Beneficial Reuse of Marine Mud
Dr Dickson Yan, Faculty of Science and Technology
The Kai Tak Development is a huge project to turn the former airport site and its nearby districts such as Kowloon City, Wong Tai Sin, and Kwun Tong into a new sustainable community. The development has however, introduced along problems arising from the disposal of excavated marine mud. From the construction perspective, marine mud has little value for reuse owing to its high water content, soft and bouncy texture, as well as contamination. The disposal of marine mud also puts a burden on landfills or marine dumping sites and incurs significant transportation costs.
Kai Tak Development Site
To solve the above problems, Dr Dickson Yan was appointed as a consultant to study the feasibility of reusing marine mud excavated from the Kai Tak Cable Tunnel. He considered the potential on-site application of marine mud and proposed reusing it to fill up the trenches after excavation, i.e. as backfill material. As a common practice, sand and rocks found around a construction site (native soil) are used as backfill materials. If native soil is not available, backfill materials must be purchased and transported from other places. Investigations have been carried out to use local marine mud as an alternative backfill material. It is found that by mixing marine mud with the right proportion of native sand and cement, the mud can increase its strength significantly to meet the requirements for backfill application.

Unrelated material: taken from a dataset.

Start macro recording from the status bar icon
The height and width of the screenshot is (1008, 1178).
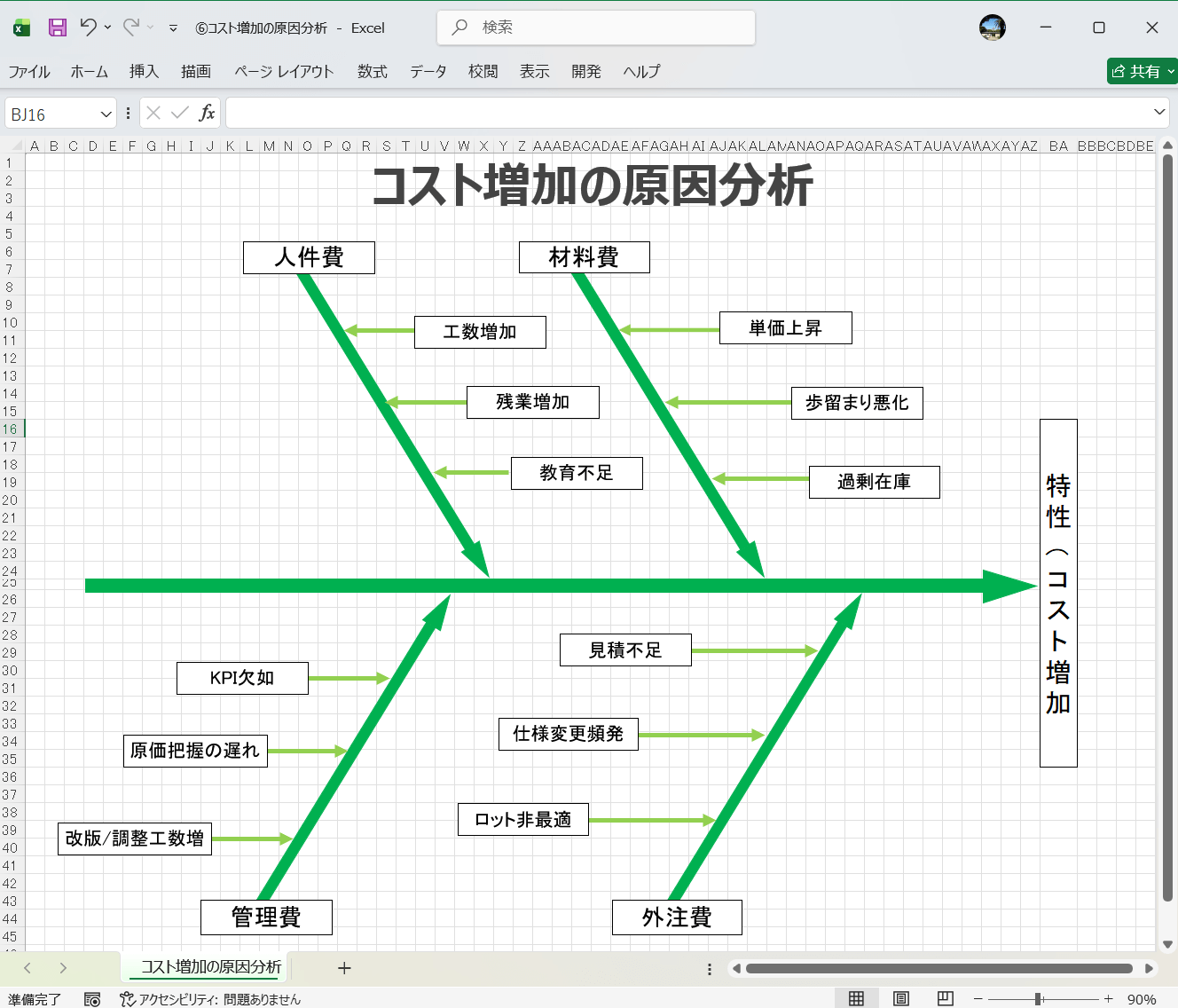point(91,998)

Compressed mud cube between compressor
This project provides an eco-friendly approach to handle excavated waste. It does not only reduce the transportation cost of disposal, but also minimizes the cost of purchasing backfill materials. The findings were published in international journals such as Journal of Construction and Building Materials and Journal of Environmental Engineering and Landscape Management. Moreover, the project has been used as a case study in countries like Korea, China, the USA, and France.